Mum raised one eyebrow. “You mean flirting?”

Penny nodded her head four or five times and then her eyes seemed to cross. “S’funny. Feel dizzy. Might just shit down for awhile.”

She collapsed into a nearby chair and closed her eyes.

“Hey, Joe!” Simon called out. “You better take your missus home, mate. She’s out like a light.”

Joe strolled across the room, shaking his head. “Do I have to? It’s so bloody peaceful when the warhorse is asleep.”

“Won’t be peaceful if she wakes up and finds she’s still sitting in that chair,” Simon told Joe.

“Bugger. I s’pose so. Hey, Robert,” he yelled. “Come and help me get your sister in the car. She’s had too much to drink.” And then he turned and spoke to me, his voice matter-of-fact, his shoulders in a shrug. “While you’ve been away we’ve had about a hundred readers phone in to complain that your column’s missing from the paper. God knows why—I reckon it’s a load of drivel myself. Anyway, make sure you’re not late for work on Monday morning, Dani.”

My answering grin came from that evil little place inside my conscience that I normally try to control, but tonight I decided to let her rip. “So, my readers missed me, did they Joe? Hmm…before I return to work, how about coming up with that hundred dollar a week raise you promised me over six months ago?”

Joe narrowed his eyes and shot me one of his snake-eyed glares.

I ignored it. “You know, I’ve been thinking, I might need another month off work to recover from the way you’ve hurt me with your accusations.”

“Make it fifty.”

“How about seventy-five?”

“Sixty-five and that’s my last offer.”

“But—”

“Don’t push your luck, Danielle.”

“Okay, okay,” I said capitulating quickly before he changed his mind. “Sixty-five it is. See you on Monday.”

While Joe and Robert collected Penny and helped her out to the car, I decided to cut my birthday cake. It looked delicious with chocolate flakes and whipped cream piled on top. So what if it had like a thousand calories a slice? Today was my birthday. Tomorrow I’d eat apple.

“Now it’s your turn, Henry?” said one of the Sunny Days residents as I slammed the knife into my cake and wished for world peace.

Mum’s besotted friend Tug, dressed in all-over Mafia black, pushed forward until he stood in front of the Birthday Boy. “Hey Henry,” he said bending to unsheathe a carving knife from the side of his boot, “wanna borrow my blade to cut your cake with, man?”

“Now, Tug,” admonished Ms. Reeding, as she calmly removed the knife from his hand. “We had a good long talk yesterday about borrowing knives from the kitchen, didn’t we?”

She passed the implement to Henry.

Henry smiled and blinked, and missed the cake completely at his first attempt.

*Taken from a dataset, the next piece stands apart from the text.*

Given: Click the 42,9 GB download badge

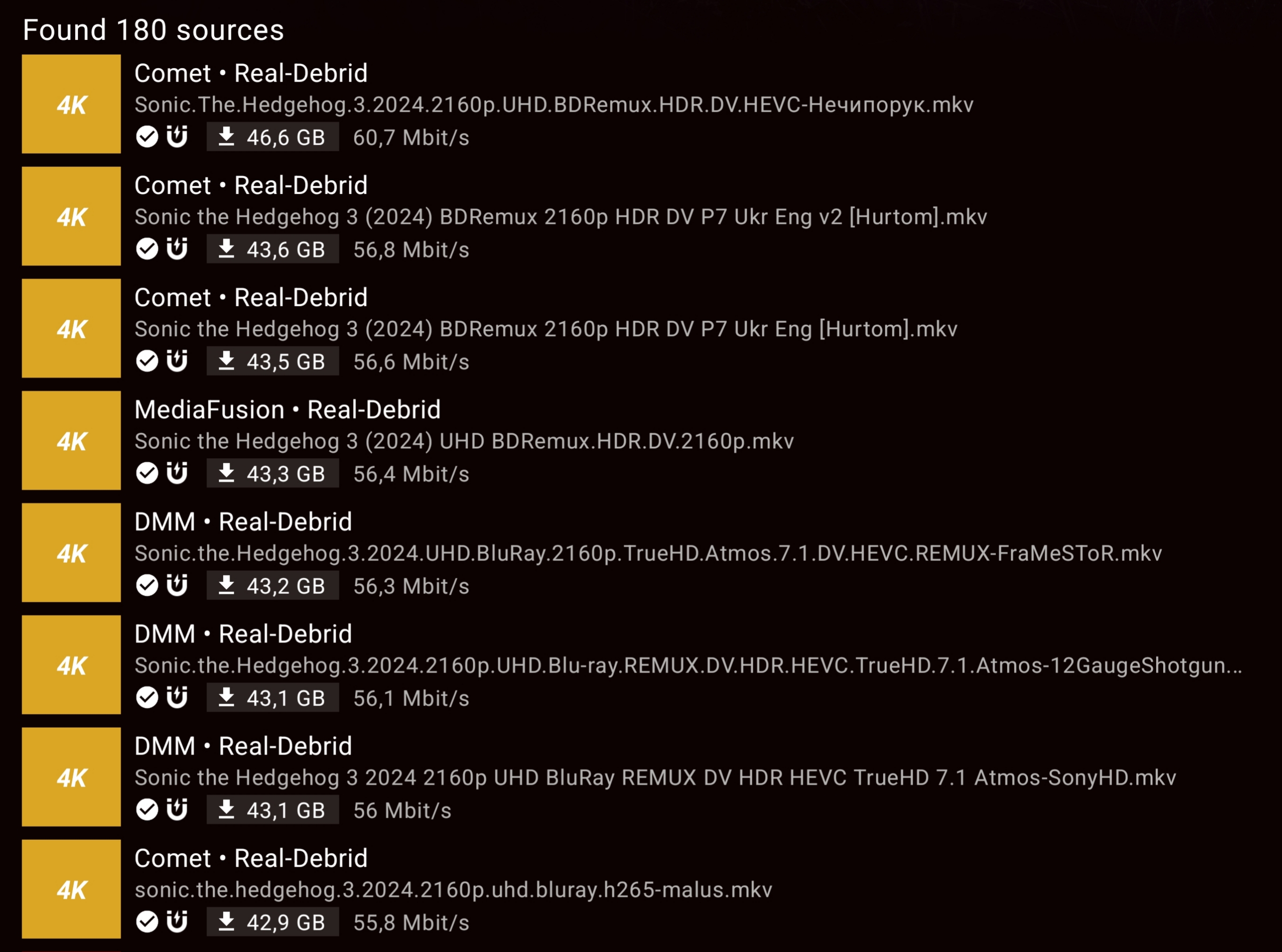Looking at the screenshot, I should (273, 922).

Laughing, Mum leaned over and guided his hand. After stabbing the cake in the middle, Henry kissed Mum and peered around at his friends and newly acquired family. He stood there with his birthday present from Mum, the hot pink skateboard that would never see any action, balanced on top of his walker. He was the hero of the hour and he loved it.

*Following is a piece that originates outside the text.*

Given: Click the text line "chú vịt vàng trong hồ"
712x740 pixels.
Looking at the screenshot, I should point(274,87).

If Henry hadn’t felt the need to use the bathroom last night, Simon and I would have been burnt toast by now.

Thinking of last night’s ordeal, I squeezed Simon’s hand, and as usual his lopsided grin made my legs melt.

“Happy birthday, darlin’,” he whispered into my right ear, the one that wasn’t covered with gauze and sticking plaster. “I’ve saved your best present until later. After the party’s over.”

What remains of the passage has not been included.